The tragic results of unauthorized disclosures of intelligence
identities are well known. Five years ago, Richard Welch was murdered
in Athens, Greece. Last July, only luck intervened to prevent the
death of the young daughter of a U.S. Embassy officer in Jamaica
whose home was attacked only days after one of the editors of a
publication called Covert Action Infomation Bulletin appeared in
Jamaica, and at a highly publicized news conference gave the names,
addresses, telephone numbers, license plates, and descriptions of the
cars of U.S Government employees whom he alleged to be CIA officers.
Most recently, six Americans were expelled from Mozambique following
charges of engaging in espionage. These expulsions followed visits
to that country by members of the Cuban intelligence service and the
editors of the Covert Action Information Bulletin.

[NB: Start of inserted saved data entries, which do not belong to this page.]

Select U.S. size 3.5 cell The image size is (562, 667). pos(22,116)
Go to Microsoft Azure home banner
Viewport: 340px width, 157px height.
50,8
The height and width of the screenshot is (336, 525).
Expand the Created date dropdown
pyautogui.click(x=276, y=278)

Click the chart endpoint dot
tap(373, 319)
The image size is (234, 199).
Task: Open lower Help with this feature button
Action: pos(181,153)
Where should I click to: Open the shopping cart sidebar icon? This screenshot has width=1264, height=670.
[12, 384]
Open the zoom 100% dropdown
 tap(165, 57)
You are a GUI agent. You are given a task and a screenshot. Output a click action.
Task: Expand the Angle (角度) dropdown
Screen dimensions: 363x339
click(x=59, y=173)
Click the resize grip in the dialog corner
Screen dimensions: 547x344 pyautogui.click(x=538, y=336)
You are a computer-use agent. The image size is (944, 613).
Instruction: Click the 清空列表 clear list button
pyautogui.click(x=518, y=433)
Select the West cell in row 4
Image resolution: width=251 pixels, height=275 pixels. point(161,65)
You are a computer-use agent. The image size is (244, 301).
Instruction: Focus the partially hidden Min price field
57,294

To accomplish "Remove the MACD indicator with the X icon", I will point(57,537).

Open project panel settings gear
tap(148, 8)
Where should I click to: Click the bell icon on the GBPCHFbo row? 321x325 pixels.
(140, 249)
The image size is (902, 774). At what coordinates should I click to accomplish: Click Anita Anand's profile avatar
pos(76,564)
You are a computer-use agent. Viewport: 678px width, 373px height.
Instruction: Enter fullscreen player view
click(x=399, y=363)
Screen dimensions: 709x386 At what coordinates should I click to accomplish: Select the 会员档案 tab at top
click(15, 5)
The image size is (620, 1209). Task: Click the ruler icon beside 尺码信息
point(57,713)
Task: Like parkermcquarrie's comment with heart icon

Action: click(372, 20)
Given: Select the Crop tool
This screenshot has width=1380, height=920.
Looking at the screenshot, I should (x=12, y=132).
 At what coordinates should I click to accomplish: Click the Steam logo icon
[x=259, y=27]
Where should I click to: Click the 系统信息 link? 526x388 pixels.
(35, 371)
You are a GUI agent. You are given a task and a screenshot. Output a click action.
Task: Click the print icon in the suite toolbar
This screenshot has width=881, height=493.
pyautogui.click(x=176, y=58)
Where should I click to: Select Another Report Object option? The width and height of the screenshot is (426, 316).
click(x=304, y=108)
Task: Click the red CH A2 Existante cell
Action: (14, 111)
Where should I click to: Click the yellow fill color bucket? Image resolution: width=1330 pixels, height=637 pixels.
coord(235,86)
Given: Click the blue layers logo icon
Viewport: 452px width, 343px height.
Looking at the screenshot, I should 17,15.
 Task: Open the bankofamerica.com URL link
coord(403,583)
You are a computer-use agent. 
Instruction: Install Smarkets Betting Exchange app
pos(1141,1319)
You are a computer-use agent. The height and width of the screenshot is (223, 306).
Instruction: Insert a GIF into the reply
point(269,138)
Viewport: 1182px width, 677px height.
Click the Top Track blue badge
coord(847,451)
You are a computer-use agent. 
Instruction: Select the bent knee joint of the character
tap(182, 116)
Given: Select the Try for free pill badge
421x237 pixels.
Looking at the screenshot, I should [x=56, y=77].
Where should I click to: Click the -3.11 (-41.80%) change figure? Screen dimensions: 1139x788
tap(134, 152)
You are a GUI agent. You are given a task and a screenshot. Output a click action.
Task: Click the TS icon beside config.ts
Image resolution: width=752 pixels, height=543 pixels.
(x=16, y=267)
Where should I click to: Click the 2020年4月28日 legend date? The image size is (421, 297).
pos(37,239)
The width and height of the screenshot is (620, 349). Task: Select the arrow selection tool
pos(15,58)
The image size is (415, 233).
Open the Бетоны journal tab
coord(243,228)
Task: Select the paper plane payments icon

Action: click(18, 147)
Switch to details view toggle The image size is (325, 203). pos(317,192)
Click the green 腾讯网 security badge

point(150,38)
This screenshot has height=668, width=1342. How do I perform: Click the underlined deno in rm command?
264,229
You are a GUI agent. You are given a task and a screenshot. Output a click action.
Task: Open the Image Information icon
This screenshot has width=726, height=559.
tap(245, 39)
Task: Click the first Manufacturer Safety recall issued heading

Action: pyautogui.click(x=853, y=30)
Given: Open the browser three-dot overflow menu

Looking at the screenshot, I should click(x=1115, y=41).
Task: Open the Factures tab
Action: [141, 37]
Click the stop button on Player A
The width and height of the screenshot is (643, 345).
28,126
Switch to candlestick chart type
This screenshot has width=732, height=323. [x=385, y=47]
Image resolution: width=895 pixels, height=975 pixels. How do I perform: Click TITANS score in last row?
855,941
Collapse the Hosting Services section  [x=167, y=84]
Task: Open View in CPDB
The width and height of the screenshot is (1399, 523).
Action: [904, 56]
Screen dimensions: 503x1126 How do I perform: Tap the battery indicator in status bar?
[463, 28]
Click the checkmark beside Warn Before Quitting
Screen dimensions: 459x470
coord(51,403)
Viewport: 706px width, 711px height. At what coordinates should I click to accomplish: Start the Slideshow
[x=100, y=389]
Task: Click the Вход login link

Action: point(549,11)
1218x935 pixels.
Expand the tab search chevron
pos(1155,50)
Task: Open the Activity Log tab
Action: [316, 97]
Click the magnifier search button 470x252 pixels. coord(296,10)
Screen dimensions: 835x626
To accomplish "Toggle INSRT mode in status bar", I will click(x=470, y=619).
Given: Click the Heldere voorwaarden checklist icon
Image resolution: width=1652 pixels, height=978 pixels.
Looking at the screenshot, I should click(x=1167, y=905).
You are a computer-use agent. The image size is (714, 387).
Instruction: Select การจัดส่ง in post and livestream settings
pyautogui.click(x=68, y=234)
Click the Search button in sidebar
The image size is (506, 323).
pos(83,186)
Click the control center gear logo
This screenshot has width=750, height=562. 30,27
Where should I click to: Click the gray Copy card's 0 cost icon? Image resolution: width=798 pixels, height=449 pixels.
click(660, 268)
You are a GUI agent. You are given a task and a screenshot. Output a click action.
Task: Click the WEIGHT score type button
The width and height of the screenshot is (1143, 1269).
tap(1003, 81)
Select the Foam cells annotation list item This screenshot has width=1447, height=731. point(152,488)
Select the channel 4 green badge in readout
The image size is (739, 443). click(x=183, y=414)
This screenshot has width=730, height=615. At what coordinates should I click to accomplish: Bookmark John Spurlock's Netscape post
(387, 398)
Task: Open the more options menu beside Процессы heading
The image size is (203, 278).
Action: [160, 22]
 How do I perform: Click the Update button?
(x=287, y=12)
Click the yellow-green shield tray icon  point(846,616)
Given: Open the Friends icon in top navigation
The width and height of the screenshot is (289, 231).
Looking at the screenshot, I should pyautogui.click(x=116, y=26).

Extensive hearings before this Committee and its Senate counter-
part and before the two Judiciary Committees during the 96th Congress
documented the pernicious effects of these unauthorized disclosures.
Obviously, security considerations preclude my confirming or denying
specific instances of purported identification of U.S. intelligence
personnel. Suffice it to say that a substantial number of these
disclosures have been accurate. Unauthorized disclosures are
undermining the Intelligence Community's human source collection
capabilities and endangering the lives of our intelligence officers
in the field. The destructive effects of these disclosures have
been varied and wide ranging.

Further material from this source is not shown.